§ **What is being asked**:
Write down exactly the lines of the records below, beginning with the first and ending with the line that includes "Select Parent A".
··· Excerpted records
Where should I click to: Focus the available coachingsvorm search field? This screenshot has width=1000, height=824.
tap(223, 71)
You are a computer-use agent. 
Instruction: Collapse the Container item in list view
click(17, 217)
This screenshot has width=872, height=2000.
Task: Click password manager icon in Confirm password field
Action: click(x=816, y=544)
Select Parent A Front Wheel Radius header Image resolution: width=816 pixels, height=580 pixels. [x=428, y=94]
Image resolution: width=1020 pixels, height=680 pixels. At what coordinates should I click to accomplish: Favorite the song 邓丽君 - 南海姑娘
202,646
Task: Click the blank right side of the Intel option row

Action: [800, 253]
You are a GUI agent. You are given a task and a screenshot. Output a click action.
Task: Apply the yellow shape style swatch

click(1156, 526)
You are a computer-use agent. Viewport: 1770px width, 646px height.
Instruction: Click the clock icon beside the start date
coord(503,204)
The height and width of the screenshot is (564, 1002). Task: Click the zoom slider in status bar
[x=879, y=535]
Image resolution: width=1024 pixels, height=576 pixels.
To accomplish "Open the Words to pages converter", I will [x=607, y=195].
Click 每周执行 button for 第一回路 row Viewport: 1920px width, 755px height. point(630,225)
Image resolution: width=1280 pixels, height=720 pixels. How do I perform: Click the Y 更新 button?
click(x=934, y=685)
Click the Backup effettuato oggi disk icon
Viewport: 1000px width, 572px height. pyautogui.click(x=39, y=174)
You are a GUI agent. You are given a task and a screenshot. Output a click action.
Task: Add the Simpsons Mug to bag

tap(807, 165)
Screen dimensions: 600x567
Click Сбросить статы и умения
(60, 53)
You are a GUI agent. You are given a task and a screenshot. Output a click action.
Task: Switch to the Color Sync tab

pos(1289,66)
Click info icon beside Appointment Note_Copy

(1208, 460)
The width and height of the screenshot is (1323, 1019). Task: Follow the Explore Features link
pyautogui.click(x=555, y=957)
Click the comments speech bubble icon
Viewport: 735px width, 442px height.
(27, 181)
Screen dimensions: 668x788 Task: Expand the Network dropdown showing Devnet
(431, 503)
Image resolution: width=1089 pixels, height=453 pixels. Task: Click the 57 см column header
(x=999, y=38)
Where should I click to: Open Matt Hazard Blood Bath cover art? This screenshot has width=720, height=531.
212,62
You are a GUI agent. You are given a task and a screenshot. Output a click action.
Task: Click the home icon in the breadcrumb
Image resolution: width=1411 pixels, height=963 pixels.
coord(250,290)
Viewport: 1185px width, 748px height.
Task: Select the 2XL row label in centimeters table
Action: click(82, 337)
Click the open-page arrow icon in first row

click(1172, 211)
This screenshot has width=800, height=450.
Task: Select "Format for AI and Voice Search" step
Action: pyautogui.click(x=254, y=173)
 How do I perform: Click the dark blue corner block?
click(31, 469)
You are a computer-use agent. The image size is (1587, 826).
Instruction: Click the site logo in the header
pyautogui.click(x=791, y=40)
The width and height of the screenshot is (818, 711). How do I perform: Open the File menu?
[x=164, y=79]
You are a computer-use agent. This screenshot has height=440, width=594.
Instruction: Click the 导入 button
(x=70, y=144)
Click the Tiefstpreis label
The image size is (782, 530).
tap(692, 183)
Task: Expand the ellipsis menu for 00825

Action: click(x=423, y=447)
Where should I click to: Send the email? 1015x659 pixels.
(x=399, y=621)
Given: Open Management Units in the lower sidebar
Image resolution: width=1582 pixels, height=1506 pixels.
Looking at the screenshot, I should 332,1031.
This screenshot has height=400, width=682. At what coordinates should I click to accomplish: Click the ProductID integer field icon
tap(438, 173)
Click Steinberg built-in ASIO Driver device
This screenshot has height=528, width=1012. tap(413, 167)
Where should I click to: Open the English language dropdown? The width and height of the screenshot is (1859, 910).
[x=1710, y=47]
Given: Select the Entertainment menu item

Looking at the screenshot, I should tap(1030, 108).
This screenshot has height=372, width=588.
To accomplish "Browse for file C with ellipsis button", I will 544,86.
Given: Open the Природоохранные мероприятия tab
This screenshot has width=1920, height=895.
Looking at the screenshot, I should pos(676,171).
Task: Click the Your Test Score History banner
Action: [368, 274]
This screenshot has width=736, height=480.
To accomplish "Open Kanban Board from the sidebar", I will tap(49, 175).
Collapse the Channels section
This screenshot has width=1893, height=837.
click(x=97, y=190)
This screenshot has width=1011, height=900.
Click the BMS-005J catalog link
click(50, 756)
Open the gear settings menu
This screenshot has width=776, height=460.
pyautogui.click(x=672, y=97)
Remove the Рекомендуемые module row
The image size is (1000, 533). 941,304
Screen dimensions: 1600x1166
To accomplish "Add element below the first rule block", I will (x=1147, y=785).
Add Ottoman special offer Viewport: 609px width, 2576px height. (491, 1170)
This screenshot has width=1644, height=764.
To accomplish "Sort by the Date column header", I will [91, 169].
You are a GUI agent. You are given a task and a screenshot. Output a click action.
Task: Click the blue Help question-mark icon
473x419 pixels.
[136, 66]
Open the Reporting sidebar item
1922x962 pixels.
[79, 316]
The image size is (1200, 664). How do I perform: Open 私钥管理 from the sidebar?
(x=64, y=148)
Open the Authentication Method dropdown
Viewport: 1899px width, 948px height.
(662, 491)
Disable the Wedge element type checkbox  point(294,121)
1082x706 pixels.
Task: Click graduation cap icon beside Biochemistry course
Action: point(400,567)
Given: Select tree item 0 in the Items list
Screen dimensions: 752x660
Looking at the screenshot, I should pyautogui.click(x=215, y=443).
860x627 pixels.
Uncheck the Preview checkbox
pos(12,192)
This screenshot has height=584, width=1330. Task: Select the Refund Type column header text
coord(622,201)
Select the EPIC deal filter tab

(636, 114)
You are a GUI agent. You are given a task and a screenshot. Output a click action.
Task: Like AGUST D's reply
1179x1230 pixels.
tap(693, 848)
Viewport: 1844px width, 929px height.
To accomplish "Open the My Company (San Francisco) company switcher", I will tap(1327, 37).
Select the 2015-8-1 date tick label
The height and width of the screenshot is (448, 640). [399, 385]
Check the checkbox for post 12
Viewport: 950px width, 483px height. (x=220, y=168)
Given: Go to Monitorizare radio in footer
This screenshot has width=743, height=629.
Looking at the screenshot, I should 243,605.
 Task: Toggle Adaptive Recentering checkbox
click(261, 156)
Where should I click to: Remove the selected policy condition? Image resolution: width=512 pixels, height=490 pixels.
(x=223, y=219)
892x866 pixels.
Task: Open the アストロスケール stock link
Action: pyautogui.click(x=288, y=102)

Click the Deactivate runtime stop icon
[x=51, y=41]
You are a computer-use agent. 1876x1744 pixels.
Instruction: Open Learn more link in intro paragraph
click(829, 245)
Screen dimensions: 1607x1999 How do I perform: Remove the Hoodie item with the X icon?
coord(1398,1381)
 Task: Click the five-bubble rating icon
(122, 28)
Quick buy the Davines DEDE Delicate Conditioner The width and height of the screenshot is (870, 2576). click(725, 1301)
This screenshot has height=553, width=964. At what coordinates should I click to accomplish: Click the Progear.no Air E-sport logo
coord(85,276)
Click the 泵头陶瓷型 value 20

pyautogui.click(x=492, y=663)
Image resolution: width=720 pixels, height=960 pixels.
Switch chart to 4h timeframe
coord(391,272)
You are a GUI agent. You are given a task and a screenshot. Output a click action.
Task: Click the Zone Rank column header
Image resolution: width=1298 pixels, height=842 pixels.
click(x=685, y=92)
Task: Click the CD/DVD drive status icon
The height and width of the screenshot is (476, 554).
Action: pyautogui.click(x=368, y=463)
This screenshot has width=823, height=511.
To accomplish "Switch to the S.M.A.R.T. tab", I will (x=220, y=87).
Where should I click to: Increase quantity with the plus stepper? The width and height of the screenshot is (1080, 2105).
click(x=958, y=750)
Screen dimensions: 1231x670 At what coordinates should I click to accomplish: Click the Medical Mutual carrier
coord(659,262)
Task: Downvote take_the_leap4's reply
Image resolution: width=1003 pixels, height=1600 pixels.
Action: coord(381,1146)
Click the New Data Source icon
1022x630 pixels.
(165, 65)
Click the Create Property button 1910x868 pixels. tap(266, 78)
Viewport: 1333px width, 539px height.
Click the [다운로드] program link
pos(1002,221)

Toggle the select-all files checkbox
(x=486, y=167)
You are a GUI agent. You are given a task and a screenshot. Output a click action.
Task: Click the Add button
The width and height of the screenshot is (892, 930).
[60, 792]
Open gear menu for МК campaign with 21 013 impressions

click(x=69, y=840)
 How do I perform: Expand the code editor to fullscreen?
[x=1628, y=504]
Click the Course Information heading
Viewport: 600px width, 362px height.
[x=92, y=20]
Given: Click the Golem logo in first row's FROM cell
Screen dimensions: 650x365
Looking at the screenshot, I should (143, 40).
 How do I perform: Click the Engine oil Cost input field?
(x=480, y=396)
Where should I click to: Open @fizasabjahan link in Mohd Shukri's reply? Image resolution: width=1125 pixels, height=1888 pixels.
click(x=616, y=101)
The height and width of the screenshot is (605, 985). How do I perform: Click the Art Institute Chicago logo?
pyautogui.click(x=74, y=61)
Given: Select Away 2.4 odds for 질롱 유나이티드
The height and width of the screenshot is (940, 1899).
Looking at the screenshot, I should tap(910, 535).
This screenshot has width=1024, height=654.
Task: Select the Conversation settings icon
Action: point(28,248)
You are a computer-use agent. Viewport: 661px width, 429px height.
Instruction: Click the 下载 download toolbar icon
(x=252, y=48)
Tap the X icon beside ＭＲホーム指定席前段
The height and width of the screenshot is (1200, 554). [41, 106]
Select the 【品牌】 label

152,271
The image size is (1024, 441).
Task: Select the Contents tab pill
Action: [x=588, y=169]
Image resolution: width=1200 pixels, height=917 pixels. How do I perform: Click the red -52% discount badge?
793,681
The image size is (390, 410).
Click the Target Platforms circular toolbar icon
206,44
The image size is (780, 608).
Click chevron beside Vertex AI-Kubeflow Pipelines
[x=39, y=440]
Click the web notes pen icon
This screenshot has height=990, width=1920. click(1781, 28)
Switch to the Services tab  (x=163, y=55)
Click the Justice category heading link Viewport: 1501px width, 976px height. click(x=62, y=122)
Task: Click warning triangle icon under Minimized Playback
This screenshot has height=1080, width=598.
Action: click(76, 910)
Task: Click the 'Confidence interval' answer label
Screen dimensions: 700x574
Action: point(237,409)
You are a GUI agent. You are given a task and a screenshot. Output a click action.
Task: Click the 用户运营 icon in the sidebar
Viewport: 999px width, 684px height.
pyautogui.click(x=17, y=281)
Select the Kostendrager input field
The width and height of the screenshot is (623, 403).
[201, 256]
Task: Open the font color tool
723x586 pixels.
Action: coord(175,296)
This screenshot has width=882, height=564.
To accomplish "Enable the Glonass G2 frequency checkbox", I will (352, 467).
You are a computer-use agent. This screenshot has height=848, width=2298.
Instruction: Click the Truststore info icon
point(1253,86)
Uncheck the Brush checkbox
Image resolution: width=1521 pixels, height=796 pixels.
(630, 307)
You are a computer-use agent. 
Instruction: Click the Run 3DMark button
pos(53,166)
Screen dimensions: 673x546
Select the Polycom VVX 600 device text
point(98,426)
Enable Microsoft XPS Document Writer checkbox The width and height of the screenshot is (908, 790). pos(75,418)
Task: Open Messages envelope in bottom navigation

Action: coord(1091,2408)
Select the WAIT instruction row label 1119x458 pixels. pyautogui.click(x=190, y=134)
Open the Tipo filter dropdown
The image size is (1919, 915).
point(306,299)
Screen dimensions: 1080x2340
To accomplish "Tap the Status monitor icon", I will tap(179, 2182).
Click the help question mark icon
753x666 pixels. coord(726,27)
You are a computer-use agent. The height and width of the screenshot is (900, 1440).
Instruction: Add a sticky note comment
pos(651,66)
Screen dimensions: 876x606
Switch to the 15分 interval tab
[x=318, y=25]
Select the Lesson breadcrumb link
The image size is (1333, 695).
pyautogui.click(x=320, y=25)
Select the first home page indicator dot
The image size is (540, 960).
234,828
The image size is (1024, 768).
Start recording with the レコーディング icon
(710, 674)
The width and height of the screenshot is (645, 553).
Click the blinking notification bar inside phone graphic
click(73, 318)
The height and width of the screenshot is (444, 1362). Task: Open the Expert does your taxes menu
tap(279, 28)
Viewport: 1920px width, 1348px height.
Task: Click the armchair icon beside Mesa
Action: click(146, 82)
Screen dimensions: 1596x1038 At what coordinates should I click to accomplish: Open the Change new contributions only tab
······
§ **Problem solution**:
Where should I click to: Focus the available coachingsvorm search field? This screenshot has width=1000, height=824.
tap(223, 71)
You are a computer-use agent. 
Instruction: Collapse the Container item in list view
click(17, 217)
This screenshot has width=872, height=2000.
Task: Click password manager icon in Confirm password field
Action: click(x=816, y=544)
Select Parent A Front Wheel Radius header Image resolution: width=816 pixels, height=580 pixels. [x=428, y=94]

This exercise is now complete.